Rozumiemy się? Nie było w zamyśle obrażania nikogo...

Falka Valiarde - 20 Czerwca 2007, 12:06

Kruk Siwy napisał/a
Ono. To stworzenie. W Twoim przypadku posiadające cechy żeńskie, ale w przypadku Gorima niekoniecznie.
Człowiek
Kobieta
Mężczyna.
Rozumiemy się? Nie było w zamyśle obrażania nikogo...

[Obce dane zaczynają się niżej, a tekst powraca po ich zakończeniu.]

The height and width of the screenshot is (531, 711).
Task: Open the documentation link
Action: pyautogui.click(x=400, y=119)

Tak ale kot też jest stworzeniem i o ile gatunek zwie się kot to mamy kotke i kota, prawda? Nie jets to cały czas ono... Jak już móisz bezosobowo to mówisz tenh kot, albo ten wampir. Lecz gry wiesz, że jest to płeć żeńska jest już ta kotka i ta wampirzyca ;P

Rodion - 20 Czerwca 2007, 12:10

No! Wreszcie jakaś akcja! Czas sypac szańce, umocnić częstokoły i szykować zaklęcia tudzież klątwy wszelakie!
A rodziny klientów uspokój. jak dobrze pójdzie to jeszcze sie spotkają, że tak powiem oko w oko, ze swymi drogimi umarłymi.

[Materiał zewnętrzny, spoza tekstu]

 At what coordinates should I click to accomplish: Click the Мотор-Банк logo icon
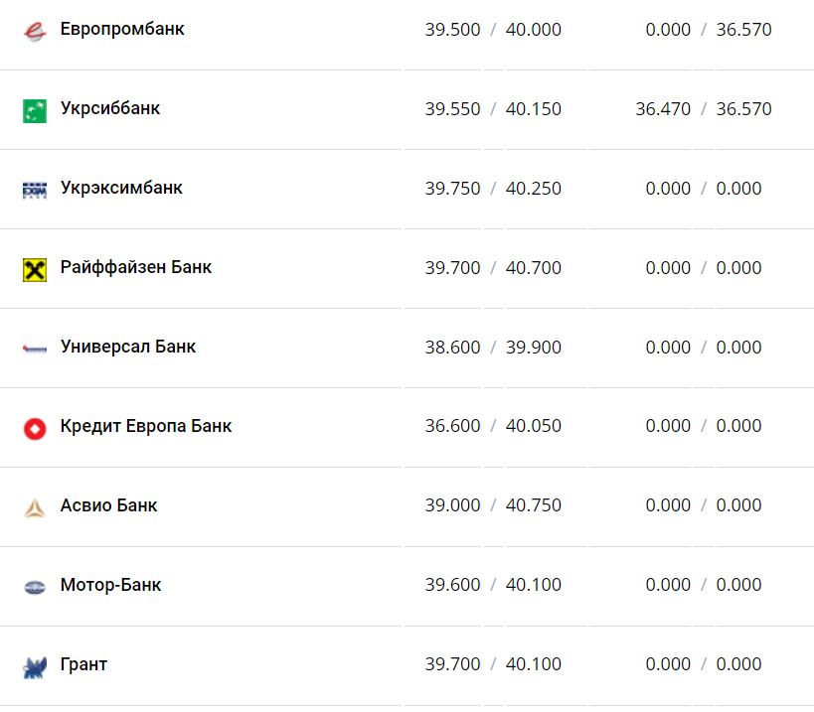[x=35, y=587]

Kruk Siwy - 20 Czerwca 2007, 12:12

Powtarzanie słowa wampir nudzi mnie letko. Ono jest nacechowane pewnym... obojętnym podejściem do sprawy. Wszystko jedno jakiej płci pozory przyjmie wąpierz. Jak się tak zastanowię i wspomnę teorię Daggera rozwiniętą przez Moncka to wampir nawet stworzeniem nie jest. Ale człek prosty ze mnie, czasem coś lapnę. Zwłaszcza jak sobie pomyślę że z krwiopijcami w dyskusje wchodzę.
Starzy Mistrzowie Grabarscy nie przewidzieli internetu...

Ogłaszam wszem i wobec Rodion przestał być człowiekiem. Uważać. Będzie z niego wyjątkowo niebezpieczny wampir.
Nie wiem o jakich szańcach szanowny wąpierz mówi...? O zapalczywości ochotników? Spotkanie z szanownym wysysolem ostudzi ich entuzjazm. Zostaniemy na placu tylko my: grabarze. Ludzie spokojni. Chyba, że coś nas wk...wi.

Rafał - 20 Czerwca 2007, 12:13

Szykuje zaklęcie powalające ze skrzydeł, w tym celu ściągam kapeć i oto pod spodem ukazuje się tajna broń - skarpeta, ale póki co ciii.
Rodion - 20 Czerwca 2007, 12:16

Ach, ta pewność siebie i lekceważenie przeciwnika! Znaczy, plan działa!
Falka Valiarde - 20 Czerwca 2007, 12:16

Rafał napisał/a
Szykuje zaklęcie powalające ze skrzydeł, w tym celu ściągam kapeć i oto pod spodem ukazuje się tajna broń - skarpeta, ale póki co ciii.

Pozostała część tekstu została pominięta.